Passage to read →
Spinal dorsal horn neurons responding to noxious distention of the ureter
in anaesthetized rats.
Laird, Jennifer M.A., carolina Roza and Fernando cERVERO.
Department of Physiology & Pharmacology, Faculty of Medicine, University of
Alcal[acute]a, Alcal[acute]a de Henares, E-28871 Madrid, Spain.
APStracts 3:0150N, 1996.
SUMMARY AND CONCLUSIONS
1. Stimulation of the ureter in man evokes only painful sensations. A large
proportion of ureteric afferents show high activation thresholds to ureter
pressure increases, and encode stimuli within the noxious range. However,
little is known about how these properties are reflected in the central
processing of ureteric information. In this study, dorsal horn neurons
recorded in the left side of T12 - L1 spinal cord of anaesthetized rats have
been tested for responses to innocuous and noxious pressure stimuli applied to
the ipsilateral ureter. 2. Single unit recordings were made from 76 neurons
with somatic receptive fields on the left flank, of which 57 were fully
characterized and tested by raising the ureter pressure to 80 mmHg for 30s. Of
these 57 neurons, 24 (42%) were influenced by the ureter stimulus, as follows:
18 were excited, 2 were inhibited, and 4 neurons showed changes in background
activity and/or in the area of their somatic receptive field, without a time-
locked change in firing rate. The remaining 33 cells (58%) showed no changes
in firing rate, background activity, somatic receptive field area or input
properties as a result of ureter stimulation. 3. Neurons responding to the 80
mmHg stimulus were further tested with a range of ureter pressures (5 - 100
mmHg). No responses were evoked by stimuli of less than 20 mmHg, and responses
observed were proportional to stimulus intensity. Excitatory responses showed
a long onset latency (median = 23s), and long afterdischarges (median = 145s).

Dataset entries

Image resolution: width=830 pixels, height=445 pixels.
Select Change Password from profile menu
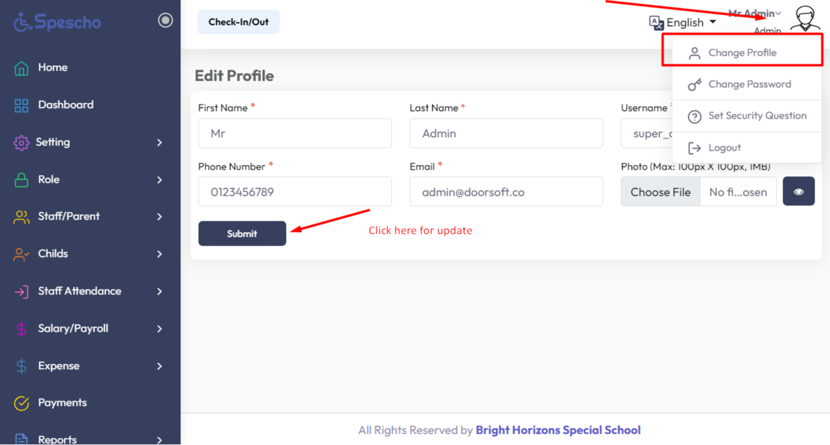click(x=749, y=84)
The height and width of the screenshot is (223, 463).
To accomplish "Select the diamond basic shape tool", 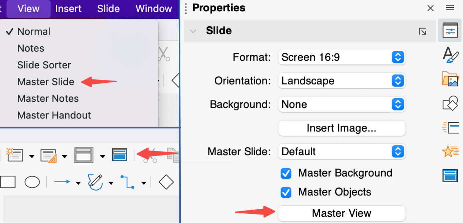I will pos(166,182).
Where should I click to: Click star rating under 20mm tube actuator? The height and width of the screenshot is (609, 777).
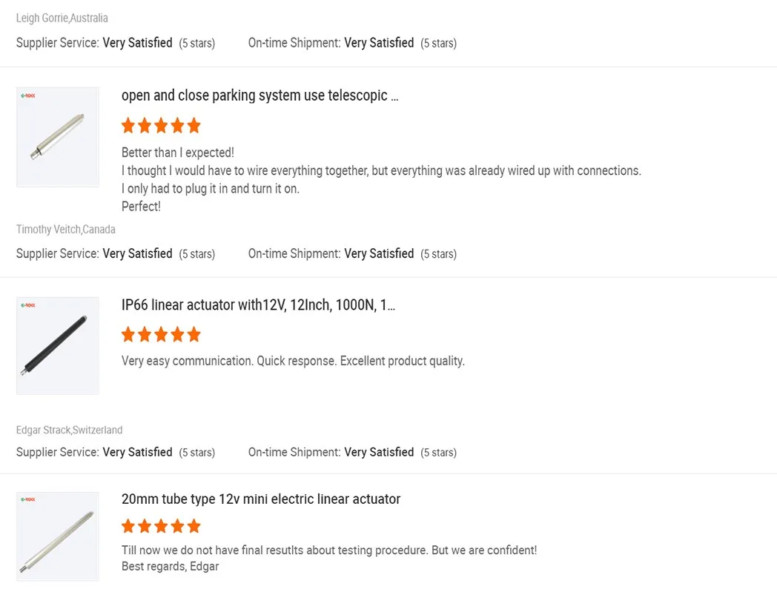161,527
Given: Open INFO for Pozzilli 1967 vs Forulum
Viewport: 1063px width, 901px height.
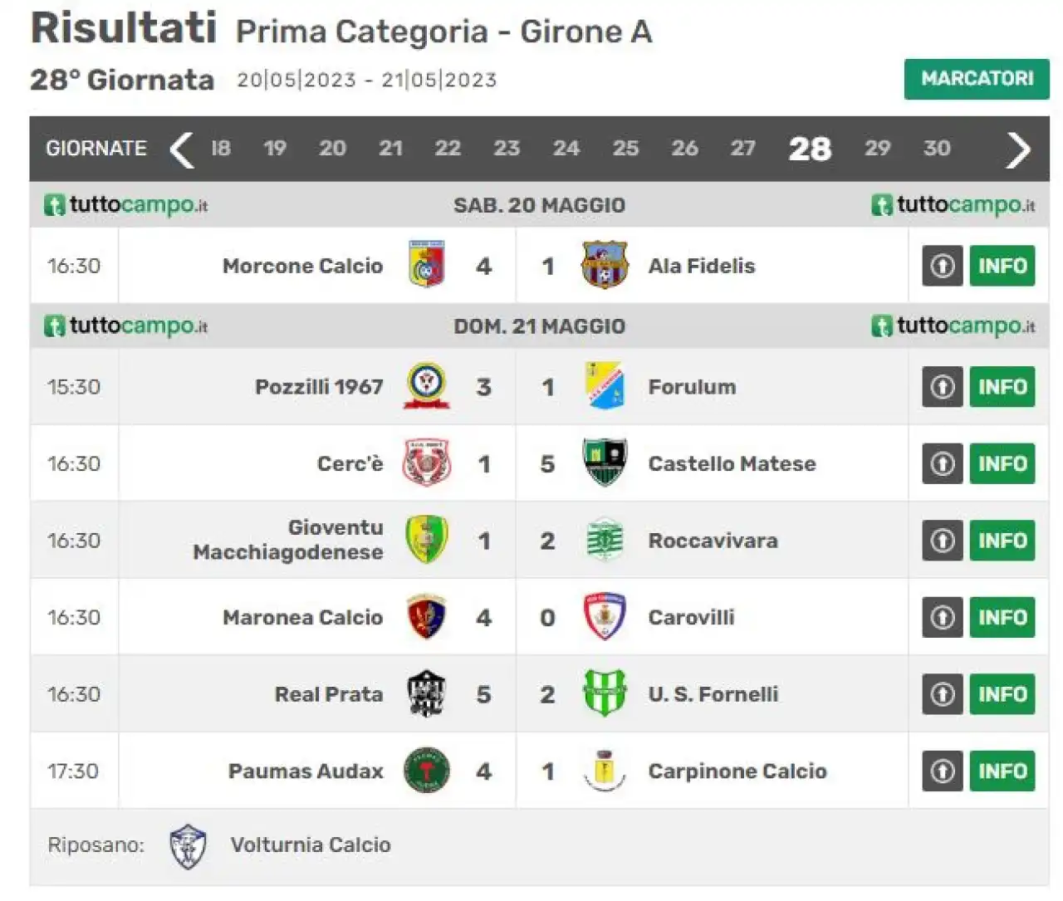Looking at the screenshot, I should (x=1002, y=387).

---

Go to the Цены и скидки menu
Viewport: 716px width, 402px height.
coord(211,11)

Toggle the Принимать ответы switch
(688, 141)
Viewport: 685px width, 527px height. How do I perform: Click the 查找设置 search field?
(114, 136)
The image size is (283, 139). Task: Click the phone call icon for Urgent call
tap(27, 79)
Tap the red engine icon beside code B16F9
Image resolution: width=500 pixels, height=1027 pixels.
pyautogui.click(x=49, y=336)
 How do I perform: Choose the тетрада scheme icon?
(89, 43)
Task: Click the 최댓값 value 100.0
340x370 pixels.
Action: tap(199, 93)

Using the information →
1. Please repeat the ureter abstract word for word, everything from "Laird, Jennifer M.A., carolina" down to "APStracts 3:0150N, 1996.".
2. Go on writing the ureter abstract, starting after its last sentence.
The rows are separate from the ureter abstract.

Outputs in order →
1.
Laird, Jennifer M.A., carolina Roza and Fernando cERVERO.
Department of Physiology & Pharmacology, Faculty of Medicine, University of
Alcal[acute]a, Alcal[acute]a de Henares, E-28871 Madrid, Spain.
APStracts 3:0150N, 1996.

2.
4. All neurons with ureter input had nociceptive somatic inputs. When compared
to neurons without ureter input, cells with ureter input were more likely to
show background activity (80% vs. 27%), and more likely to have bilateral
somatic receptive fields (30% vs. 6%). Neurons with ureter input had higher
rates of background activity, and larger somatic receptive fields. Ureter
stimulation also produced changes in the somatic receptive field area of
neurons excited or inhibited by the stimulus, indicating a high degree of
plasticity in the ureteric nociceptive pathway. 5. We conclude that the
characteristics of the responses of dorsal horn neurons with ureter input to
noxious and innocuous ureter stimulation indicate that they receive ureteric
input mainly from high threshold afferents, and that their response properties
correlate well with ureteric pain sensation in man.
Received 22 March 1996; accepted in final form 24 June 1996.
APS Manuscript Number J241-6.
Article publication pending J. Neurophysiol.